Tasks and exercises >>
(1) From the text below on health-care impersonation, list the reasons it gives for why impersonators step in to fill staffing gaps.
(2) In the text below on health-care impersonation, rewrite the paragraph beginning "Health-care systems rely on a level of inherent trust" in fewer words, keeping its main points.
(3) Pick up the text below on health-care impersonation after its final sentence and continue it.

Document extract >>
===============

Health-care systems rely on a level of inherent trust from the public, and health-care impersonation (among many other factors such as previous negative personal or historical experiences with the medical system, etc.) erodes this trust and renders health-care delivery more difficult. In addition, this diverts precious resources (salary, funding, opportunities, etc.) away from certified and qualified professional colleagues.

Among the 16 cases in Canada and internationally mentioned in our research, the most common factors in impersonations were:

  1. Stolen identity, accessed original or forged documentation/materials: Individuals were able to acquire certificates and registration information that were falsely created by themselves or diploma mills (where an estimated half of new United States PhDs are fake) or received original documentation from official certifying and regulatory bodies.
  2. Incomplete training and/or training in another health-care profession: Having previous experience in the field helps impersonators limit obvious medical errors.
  3. Impersonation at multiple institutions and/or impersonation after being caught: Oftentimes, individuals are caught and continue to work in either the same location or in other institutions.
  4. Improper verification of CV/documentation: During recruitment and onboarding, administration and staff fail to identify irregularities and/or verify the validity of an impersonator’s dossier.
  5. Psychiatric and/or intellectual disability:y: Individuals can be declared unfit to stand trial and have their cases dismissed due to their mental state.
  6. Clothing: white lab coat, stethoscope, etc.: The appearance of a health-care worker is easy to simulate and the inherent trust that patients and staff have make it easy for impersonators to blend in.
  7. Online impersonation: Social media, etc.
  8. Staff shortages: The need for health-care workers both before (a 2010 study found that Canadian hospital nurse turnover rate was at 19.9 per cent) and exacerbated by the pandemic puts undue pressure on staff to quickly review applicant portfolios and fill gaps in care. It encourages impersonators to fill this gap for prestige, monetary gain or due to a sense of personal duty to help the public in a time of crisis. The president of the Canadian Union of Public Employees Local 204, Debbie Boissonneault, has stated “[Hospitals] should be having regular staff. They shouldn’t have these uncertified [workers] coming from all over. They really need to beef up their staff so this doesn’t happen.”

===============

Input data >>
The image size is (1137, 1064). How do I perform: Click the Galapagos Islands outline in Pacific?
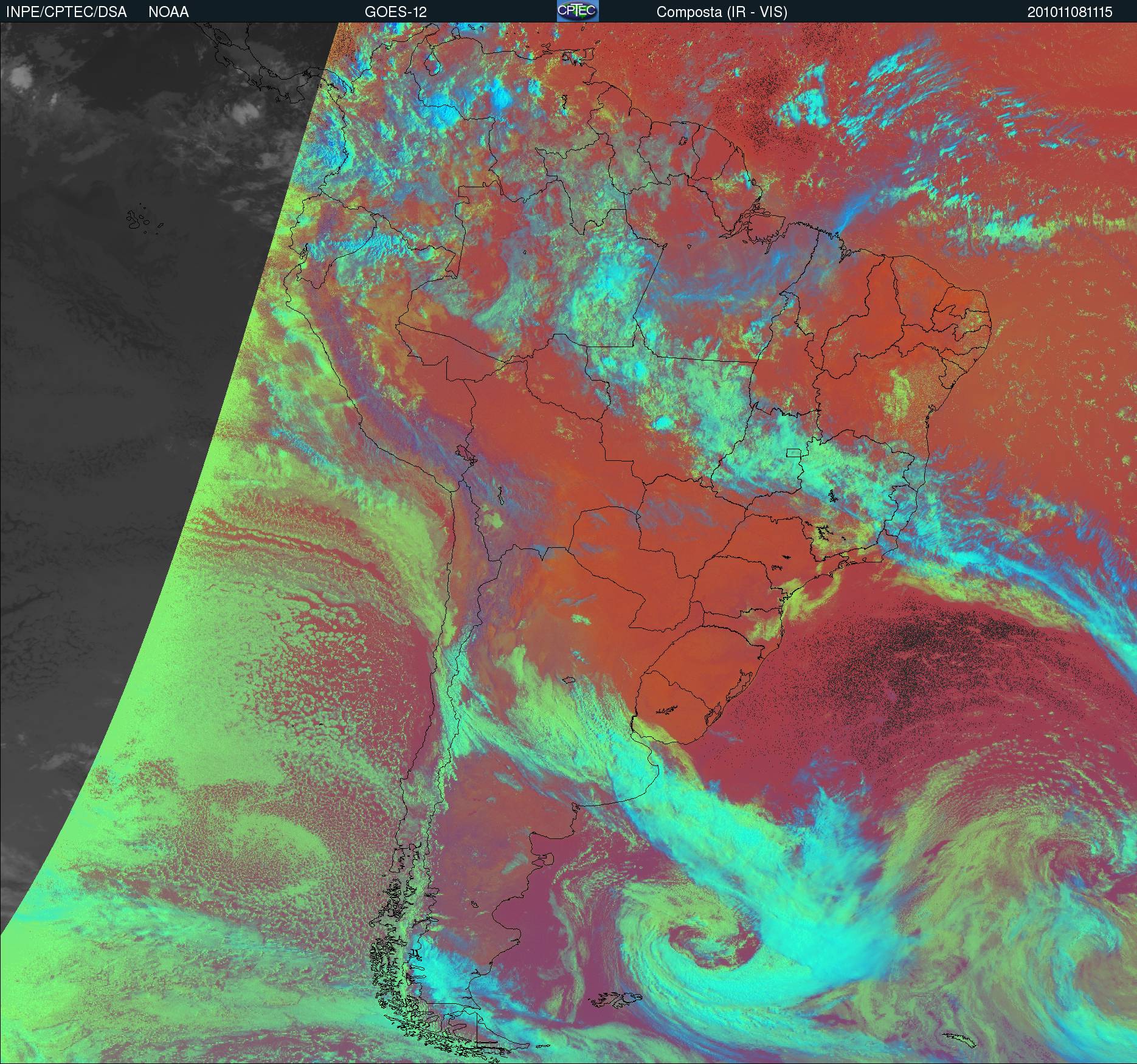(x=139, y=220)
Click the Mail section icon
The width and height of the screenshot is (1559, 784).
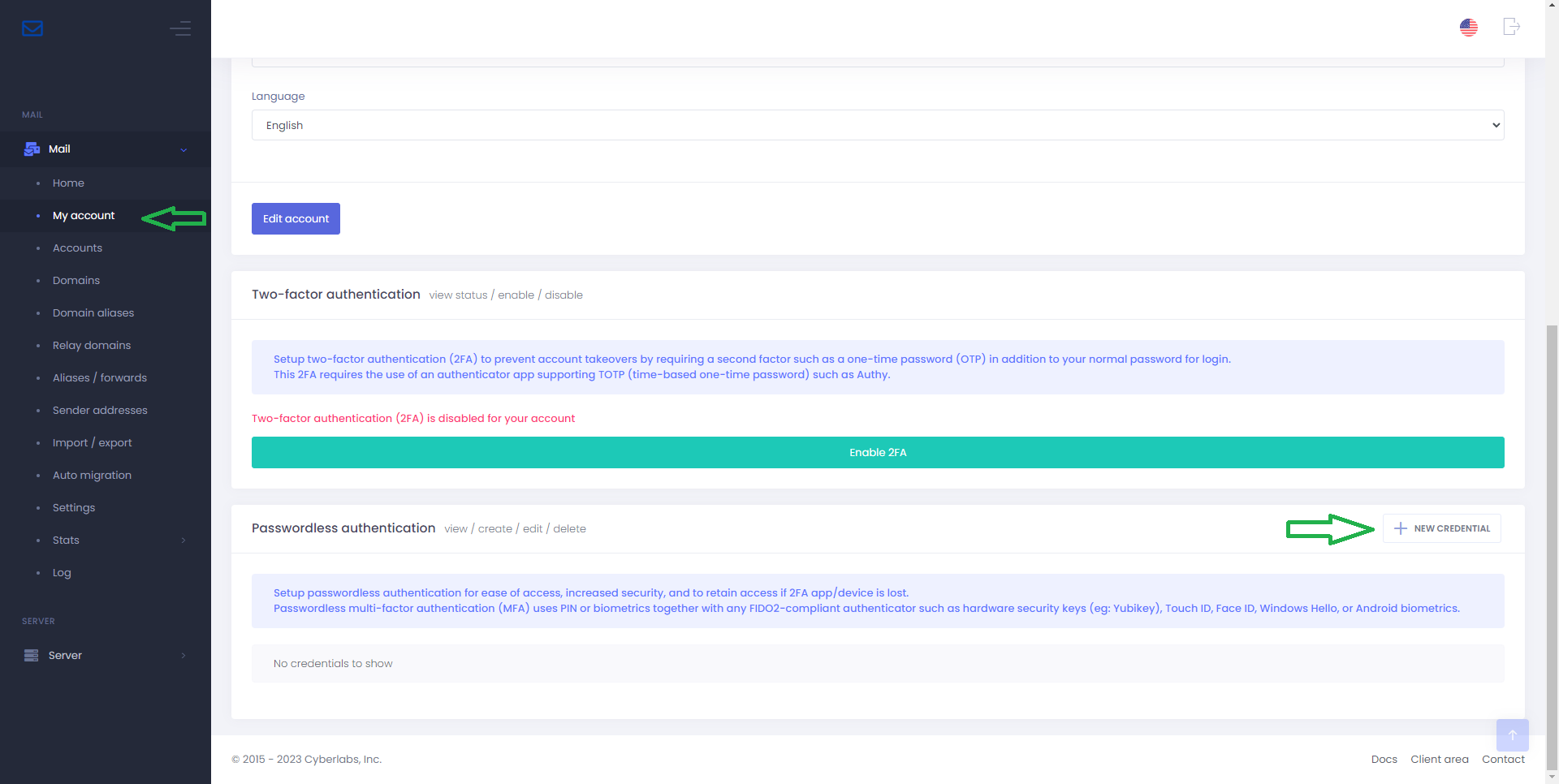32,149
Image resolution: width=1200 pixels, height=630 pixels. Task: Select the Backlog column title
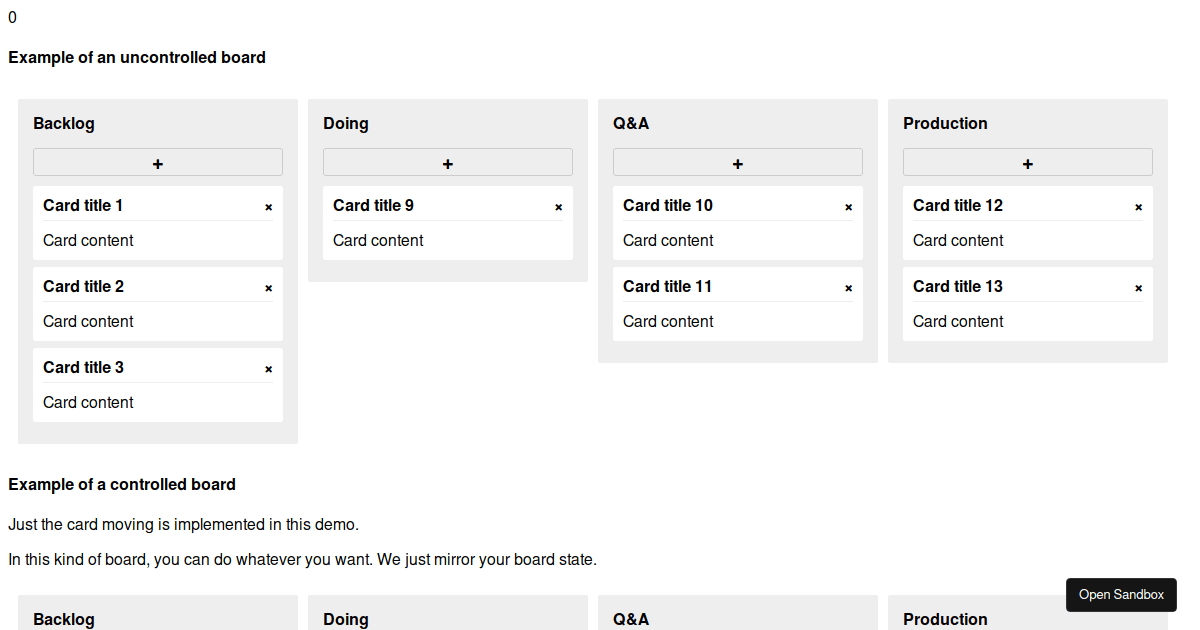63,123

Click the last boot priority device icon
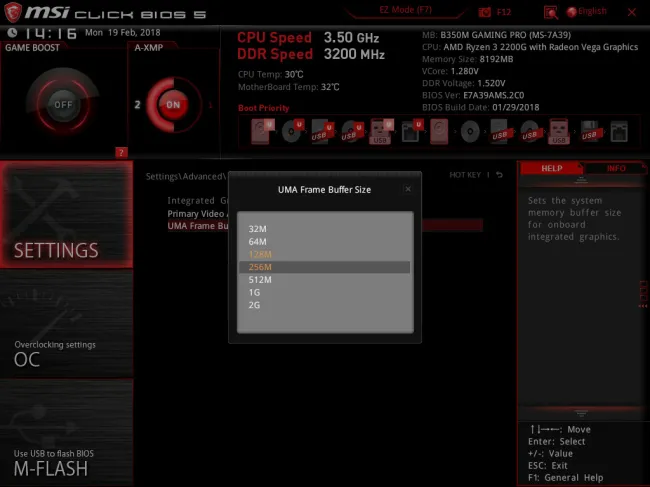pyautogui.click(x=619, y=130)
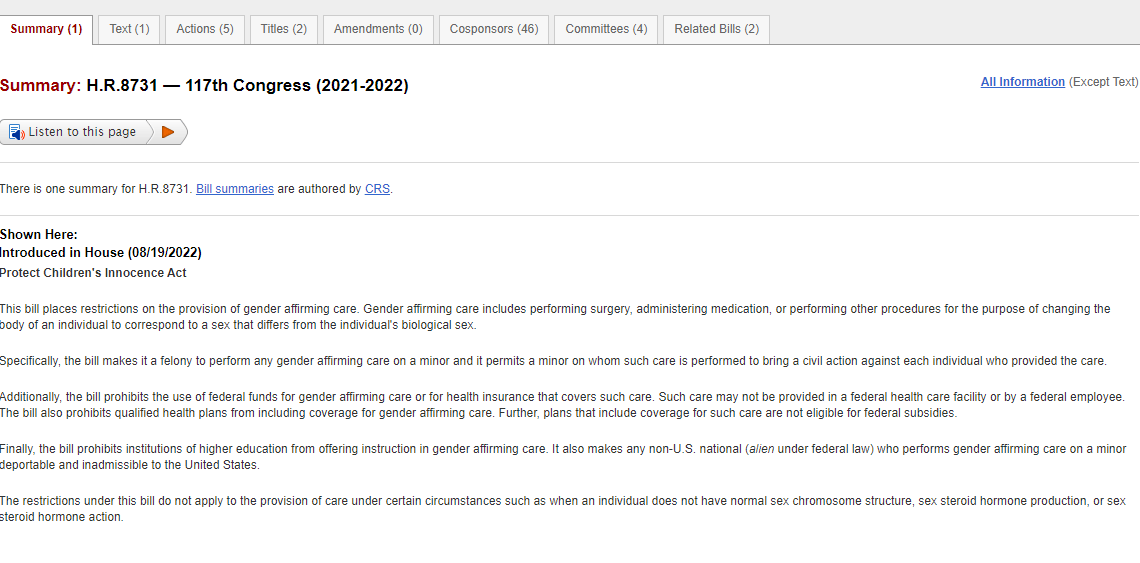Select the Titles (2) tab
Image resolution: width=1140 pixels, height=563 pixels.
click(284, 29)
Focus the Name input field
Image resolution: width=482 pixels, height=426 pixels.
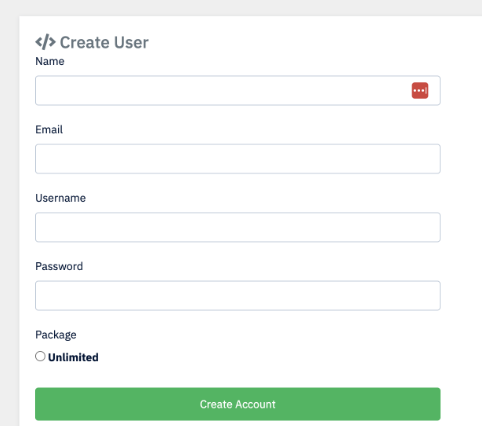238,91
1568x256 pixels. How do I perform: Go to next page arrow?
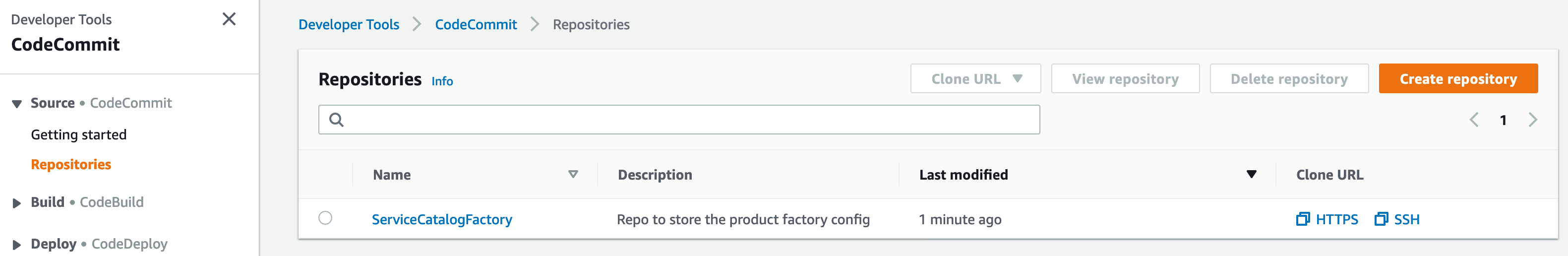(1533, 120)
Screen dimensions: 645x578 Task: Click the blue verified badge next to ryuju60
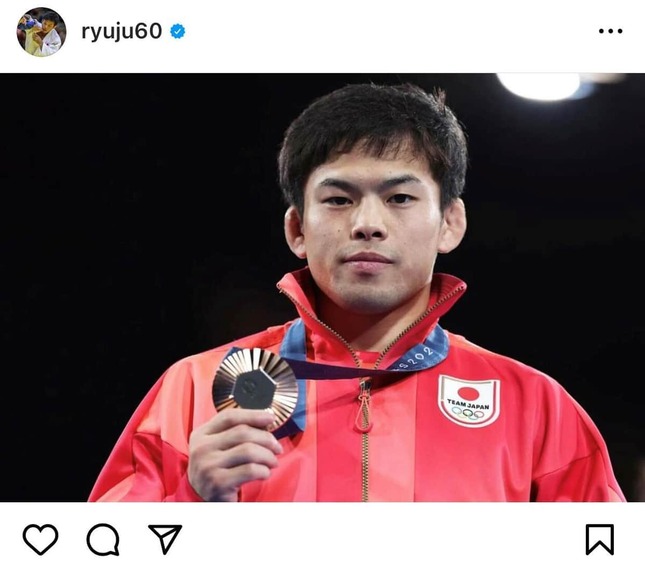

===============

Answers to each task >>
(1)
- Prestige
- Monetary gain
- A sense of personal duty to help the public in a time of crisis

(2) Health-care systems depend on public trust. Impersonation, along with other factors such as past negative experiences with the medical system, wears down that trust and makes care harder to deliver. It also draws resources such as salary, funding and opportunities away from certified, qualified professionals.

(3)
  9. Whistleblower(s) fears: Potential reprisal and cultural, organizational and individual health-care factors prevent health-care workers from identifying both suspected imposters and/or malpractice. They may feel like they are “working against the team” and will cover for them instead.

Among the consequences in the 16 cases we examined, were fines, jail time, loss of employment, etc. (in 2019, Australia doubled the fines and added the possibility of three years prison time for impersonators of registered health practitioners); implementation of security practices, re-reviewing employee files, changing governing policies and protocols, etc.; and claim(s) of patient harm.

One of the simplest solutions for health-care organizations is to redesign employee ID badges. Health-care already places great importance on identifying patients and families, for the sake of greater communication, therapeutic relationship development, and delivery of high-quality care, so why not the same for health-care professions? Patients wish to know the roles of members of their health-care team and 88 per cent of patients say it is very important to know the training level of their emergency department doctor (medical student vs. resident vs. attending doctor). These are a crucial element of security that are often overlooked and that can also be repurposed at an institutional level to improve patient care and staff satisfaction and efficiency.

We explored health-care ID card designs of 15 sample IDs from various hospitals across three provinces in Canada (Fig. 1) and found some elements that should be standardized across the country:

  1. Photo: This should focus on the face and limit non-crucial identifying elements (a person’s shoulders/chest). A sleeve or overlaminate should be considered to protect the integrity of the photo from cleaning (for infection control) and/or friction. This overlaminate can use holographic pattern or other security features to deter fraud. Allowing for easy visual identification from a distance will also allow for all institutional IDs to be used as a portrait on PPE. Laminated headshot portraits fixed to the outside of a health-care worker’s PPE humanize the alienating appearance of masks. Based on feedback from the use of more than 3,700 PPE portraits through PPE Portraits Canada, having the hospital ID badge become the de facto PPE Portrait has the advantage of reducing the self-consciousness of health-care workers and allows for PPE portraits to be commonplace during both pandemic and non-pandemic times.
  2. Orientation: A vertical badge orientation is optimal for a larger image of the health-care professional while maintaining the essential elements of a hospital ID card.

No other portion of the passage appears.